Start of Data extracts
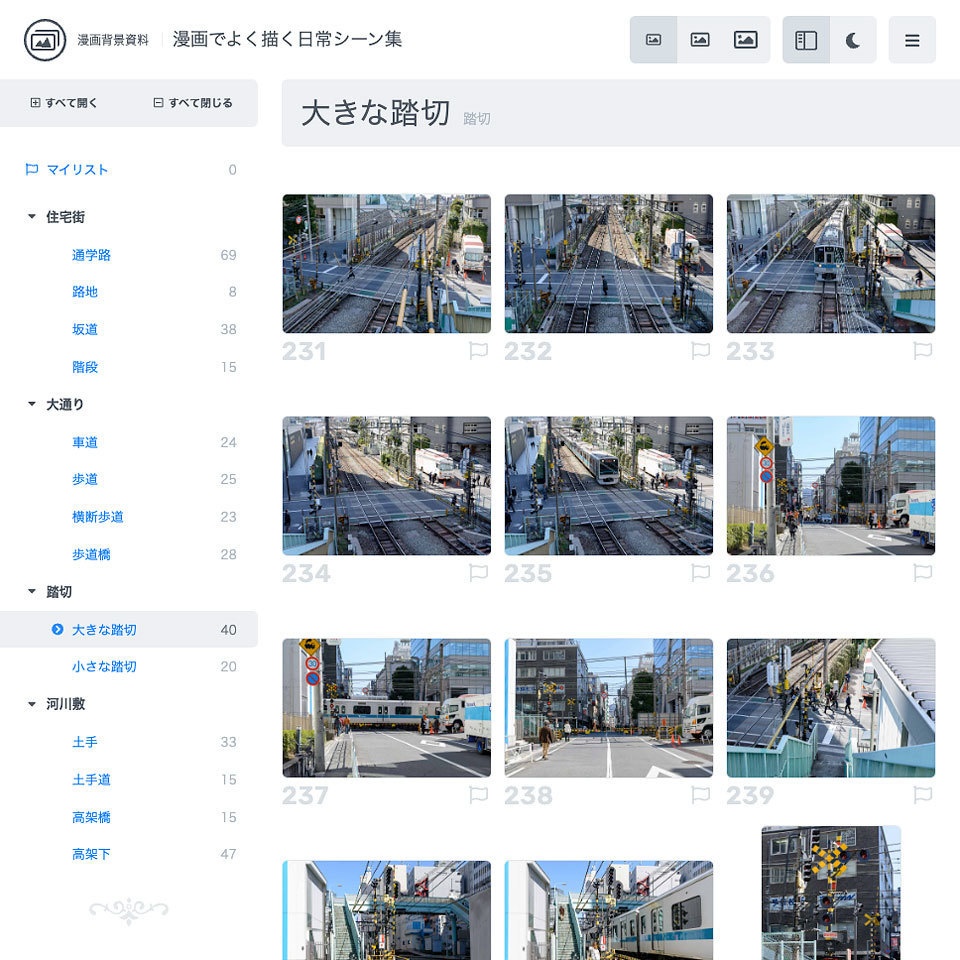The width and height of the screenshot is (960, 960).
Task: Collapse the 河川敷 category tree
Action: pyautogui.click(x=31, y=704)
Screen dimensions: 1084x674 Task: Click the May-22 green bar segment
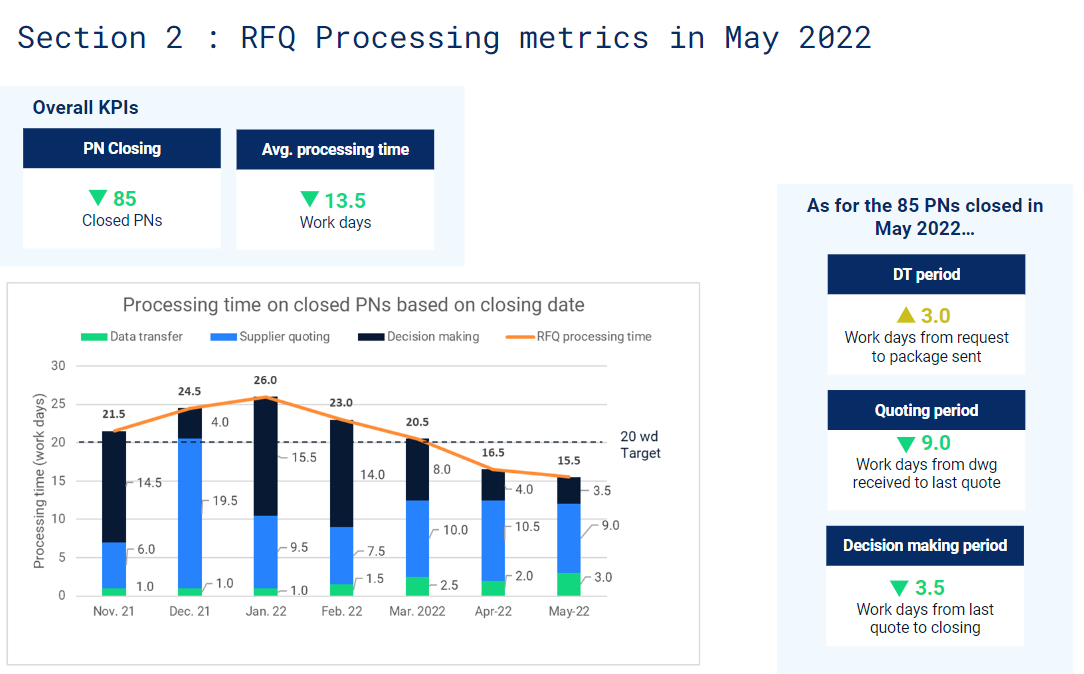pos(569,584)
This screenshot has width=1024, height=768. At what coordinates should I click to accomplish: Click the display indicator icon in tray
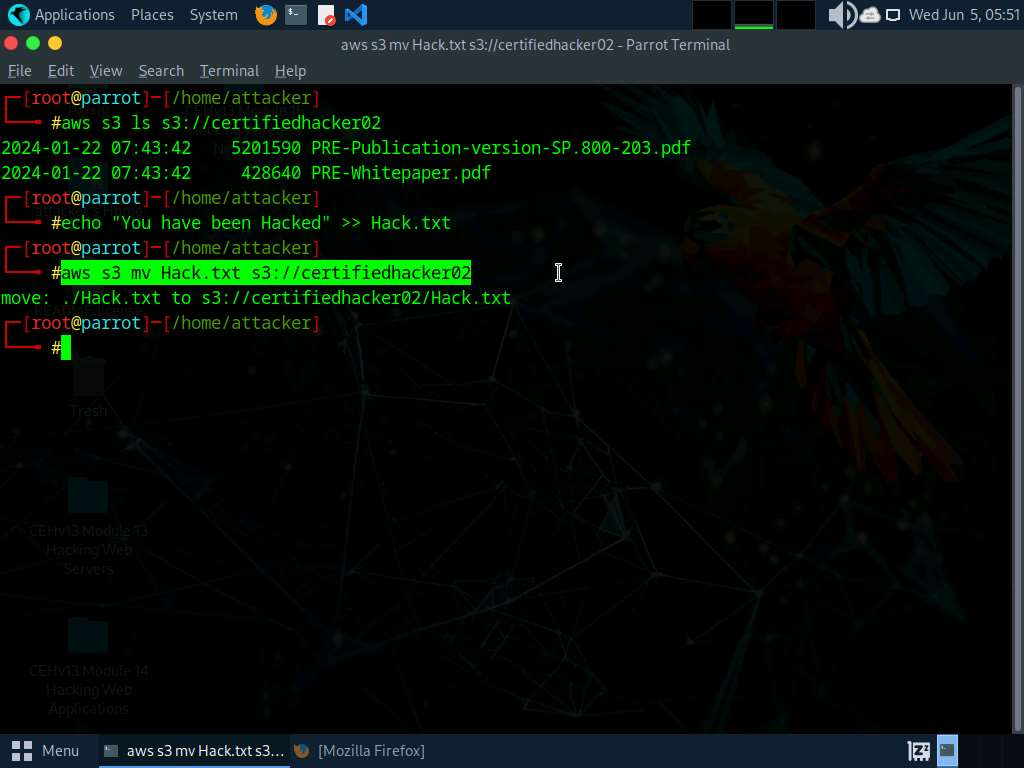pyautogui.click(x=893, y=15)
End of Data extracts
**The task**: Omit the pictures. Transcribe word for word the lines from the one containing "This screenshot has" through the end of the listing, inclusive.

**Task output**:
This screenshot has width=1024, height=768. At what coordinates should I click to accomplish: Click the display indicator icon in tray
pyautogui.click(x=893, y=15)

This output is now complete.